§ Extract provided
● ● ● ● ●
Your theory seems completely arbitrary to me and I can only stare in perplexity at the graphs you build on top of it, but moving on:
Really? Maybe you should restate it all in mainstream terms and you won’t look crazier than a bug in a rug.
Incidentally, would I be correct in guessing that Robert Pirsig never replied to you?
That quotation looked crazy to me too. But maybe it’s a way of saying “experience is analog, symbols are discrete”. Tuukka’s system looks like a case study in how a handful of potentially valid insights can be buried under a structure made of wordplay (multiple uses of “irrational”); networks of concepts in which formal structures are artificially repeated but the actual relations between concepts are fatally vague (his big flowchart); and a severe misuse of mathematical objects and propositions in an attempt to be rigorous.
● ● ● ● ●
§ Source information
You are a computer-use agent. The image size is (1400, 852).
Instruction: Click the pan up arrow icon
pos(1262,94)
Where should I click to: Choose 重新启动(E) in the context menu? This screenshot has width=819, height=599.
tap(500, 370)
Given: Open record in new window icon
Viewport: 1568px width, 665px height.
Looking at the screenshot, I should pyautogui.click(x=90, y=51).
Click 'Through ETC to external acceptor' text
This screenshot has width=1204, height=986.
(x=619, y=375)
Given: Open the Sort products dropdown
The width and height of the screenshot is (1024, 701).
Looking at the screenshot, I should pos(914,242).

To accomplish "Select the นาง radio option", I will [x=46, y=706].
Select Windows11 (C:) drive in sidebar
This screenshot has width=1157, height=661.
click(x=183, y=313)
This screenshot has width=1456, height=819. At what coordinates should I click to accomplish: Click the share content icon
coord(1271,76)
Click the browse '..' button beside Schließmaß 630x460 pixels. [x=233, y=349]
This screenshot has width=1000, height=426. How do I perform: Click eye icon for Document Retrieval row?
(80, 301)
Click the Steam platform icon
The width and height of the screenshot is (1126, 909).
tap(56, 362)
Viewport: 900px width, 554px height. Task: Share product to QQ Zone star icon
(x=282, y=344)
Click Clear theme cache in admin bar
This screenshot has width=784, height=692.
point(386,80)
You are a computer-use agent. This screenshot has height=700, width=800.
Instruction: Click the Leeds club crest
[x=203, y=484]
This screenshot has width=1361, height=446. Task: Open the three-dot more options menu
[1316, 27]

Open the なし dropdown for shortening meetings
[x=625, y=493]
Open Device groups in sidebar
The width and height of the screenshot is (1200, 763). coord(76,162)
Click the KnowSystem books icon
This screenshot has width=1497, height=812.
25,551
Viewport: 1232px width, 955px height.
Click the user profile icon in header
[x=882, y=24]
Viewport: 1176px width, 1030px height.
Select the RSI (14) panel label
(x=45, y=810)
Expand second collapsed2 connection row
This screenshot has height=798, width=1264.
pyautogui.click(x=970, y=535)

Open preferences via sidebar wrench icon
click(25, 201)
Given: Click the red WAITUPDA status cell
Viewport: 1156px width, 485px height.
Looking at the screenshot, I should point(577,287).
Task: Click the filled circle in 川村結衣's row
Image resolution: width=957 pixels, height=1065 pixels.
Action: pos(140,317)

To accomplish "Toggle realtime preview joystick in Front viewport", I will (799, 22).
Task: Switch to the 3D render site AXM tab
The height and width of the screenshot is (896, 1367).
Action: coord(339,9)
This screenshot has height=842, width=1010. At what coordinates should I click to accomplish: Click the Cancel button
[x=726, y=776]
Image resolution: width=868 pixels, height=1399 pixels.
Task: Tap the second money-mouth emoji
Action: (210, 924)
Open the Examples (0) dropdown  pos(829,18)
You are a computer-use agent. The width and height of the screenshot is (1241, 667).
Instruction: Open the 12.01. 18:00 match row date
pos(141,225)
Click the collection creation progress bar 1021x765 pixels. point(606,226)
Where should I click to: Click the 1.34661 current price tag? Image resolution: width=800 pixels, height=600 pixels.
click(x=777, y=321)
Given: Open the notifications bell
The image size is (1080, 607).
● ● ● ● ●
§ Required work
a) In the forum exchange, which word does the final paragraph say Tuukka's system uses in several senses as wordplay?
b) Rewrite the forum exchange's paragraph beginning "That quotation looked crazy to me too" as a short bulleted list that keeps its main points.
c) Continue the forum exchange from the end of its final paragraph.

§ Responses in order
a) "Irrational"

b)
- The quotation also seemed crazy to this writer, though it may mean "experience is analog, symbols are discrete."
- Tuukka's system is described as a case study in burying a few possibly valid insights under:
  - wordplay, such as several uses of "irrational"
  - networks of concepts whose formal structures are artificially repeated while the real relations between concepts stay fatally vague, as in his big flowchart
  - a severe misuse of mathematical objects and propositions in an attempt at rigor

c)
When an ordinary crackpot does something like this, they’ve sealed themselves into an earnest personal theory of everything, and the only way out would be for someone smarter to come along, decode their work, and patiently isolate and explain all the methodological fallacies, something which never happens. Occasionally you get someone who constructs their system in the awareness that it’s a product of their own mind and not just an objective depiction of the facts as they were found—someone who knowingly creates a crackpot synthesis out of choice, rather than just being driven to do so by unexamined compulsions. That’s less pitiful, but it’s still annoying. I’m not sure where Tuukka lies on this spectrum.
ETA In retrospect I regret the somewhat abusive character of this description. But I believe the bitter fact to be that Tuukka needs help in precisely the sense that I said will never happen. Even though he talks about all sorts of very interesting topics, what he says about them is mostly idiosyncratic interlocking nonsense. The aspiration to discover and convey truth, in a hostile and uncomprehending environment, has produced, as if by perverse chemical reaction, a set of exterior traits which serve to repel precisely the people he wants to attract. Having written his sequel to Pirsig he now needs to outgrow that act as soon as possible, and acquire some genuine expertise in an intersubjectively recognized domain, so that he has people to talk with and not just talk at.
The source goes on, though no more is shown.